* TASK REQUIREMENTS
Please convert the rows below into a Markdown table with the columns No. and Text, numbering each one and leaving out blank lines.

+++++

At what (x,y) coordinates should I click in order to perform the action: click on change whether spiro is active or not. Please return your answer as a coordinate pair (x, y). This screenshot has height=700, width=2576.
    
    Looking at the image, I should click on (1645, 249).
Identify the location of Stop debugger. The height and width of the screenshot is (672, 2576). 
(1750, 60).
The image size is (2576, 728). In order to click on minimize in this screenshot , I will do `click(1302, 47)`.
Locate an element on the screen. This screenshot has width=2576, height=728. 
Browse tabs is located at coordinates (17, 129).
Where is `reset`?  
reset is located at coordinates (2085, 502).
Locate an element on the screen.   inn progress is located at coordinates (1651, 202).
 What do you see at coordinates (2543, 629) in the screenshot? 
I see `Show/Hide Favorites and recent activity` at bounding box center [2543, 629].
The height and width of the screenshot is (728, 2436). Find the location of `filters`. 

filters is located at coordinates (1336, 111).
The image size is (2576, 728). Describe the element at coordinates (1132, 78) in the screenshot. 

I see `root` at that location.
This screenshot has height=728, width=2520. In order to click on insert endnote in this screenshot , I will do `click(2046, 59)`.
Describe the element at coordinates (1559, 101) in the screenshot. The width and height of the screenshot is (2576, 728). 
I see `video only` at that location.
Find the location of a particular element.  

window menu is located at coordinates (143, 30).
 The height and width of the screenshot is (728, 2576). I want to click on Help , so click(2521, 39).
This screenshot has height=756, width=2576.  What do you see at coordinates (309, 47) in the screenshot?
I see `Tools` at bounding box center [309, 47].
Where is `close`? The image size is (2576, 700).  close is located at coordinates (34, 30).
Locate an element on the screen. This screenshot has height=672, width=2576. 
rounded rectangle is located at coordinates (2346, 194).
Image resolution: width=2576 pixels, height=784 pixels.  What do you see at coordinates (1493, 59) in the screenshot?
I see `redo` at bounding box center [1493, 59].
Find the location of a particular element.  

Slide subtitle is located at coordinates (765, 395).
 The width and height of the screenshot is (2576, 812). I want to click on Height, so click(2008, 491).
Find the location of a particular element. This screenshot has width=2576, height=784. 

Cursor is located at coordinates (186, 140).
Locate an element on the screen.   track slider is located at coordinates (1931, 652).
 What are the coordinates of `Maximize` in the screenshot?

+++++

* FULL ANSWER
| No. | Text |
|---|---|
| 1 | At what (x,y) coordinates should I click in order to perform the action: click on change whether spiro is active or not. Please return your answer as a coordinate pair (x, y). This screenshot has height=700, width=2576. |
| 2 |     Looking at the image, I should click on (1645, 249). |
| 3 | Identify the location of Stop debugger. The height and width of the screenshot is (672, 2576).  |
| 4 | (1750, 60). |
| 5 | The image size is (2576, 728). In order to click on minimize in this screenshot , I will do `click(1302, 47)`. |
| 6 | Locate an element on the screen. This screenshot has width=2576, height=728.  |
| 7 | Browse tabs is located at coordinates (17, 129). |
| 8 | Where is `reset`?   |
| 9 | reset is located at coordinates (2085, 502). |
| 10 | Locate an element on the screen.   inn progress is located at coordinates (1651, 202). |
| 11 |  What do you see at coordinates (2543, 629) in the screenshot?  |
| 12 | I see `Show/Hide Favorites and recent activity` at bounding box center [2543, 629]. |
| 13 | The height and width of the screenshot is (728, 2436). Find the location of `filters`.  |
| 14 | filters is located at coordinates (1336, 111). |
| 15 | The image size is (2576, 728). Describe the element at coordinates (1132, 78) in the screenshot.  |
| 16 | I see `root` at that location. |
| 17 | This screenshot has height=728, width=2520. In order to click on insert endnote in this screenshot , I will do `click(2046, 59)`. |
| 18 | Describe the element at coordinates (1559, 101) in the screenshot. The width and height of the screenshot is (2576, 728).  |
| 19 | I see `video only` at that location. |
| 20 | Find the location of a particular element.   |
| 21 | window menu is located at coordinates (143, 30). |
| 22 |  The height and width of the screenshot is (728, 2576). I want to click on Help , so click(2521, 39). |
| 23 | This screenshot has height=756, width=2576.  What do you see at coordinates (309, 47) in the screenshot? |
| 24 | I see `Tools` at bounding box center [309, 47]. |
| 25 | Where is `close`? The image size is (2576, 700).  close is located at coordinates (34, 30). |
| 26 | Locate an element on the screen. This screenshot has height=672, width=2576.  |
| 27 | rounded rectangle is located at coordinates (2346, 194). |
| 28 | Image resolution: width=2576 pixels, height=784 pixels.  What do you see at coordinates (1493, 59) in the screenshot? |
| 29 | I see `redo` at bounding box center [1493, 59]. |
| 30 | Find the location of a particular element.   |
| 31 | Slide subtitle is located at coordinates (765, 395). |
| 32 |  The width and height of the screenshot is (2576, 812). I want to click on Height, so click(2008, 491). |
| 33 | Find the location of a particular element. This screenshot has width=2576, height=784.  |
| 34 | Cursor is located at coordinates (186, 140). |
| 35 | Locate an element on the screen.   track slider is located at coordinates (1931, 652). |
| 36 |  What are the coordinates of `Maximize` in the screenshot? |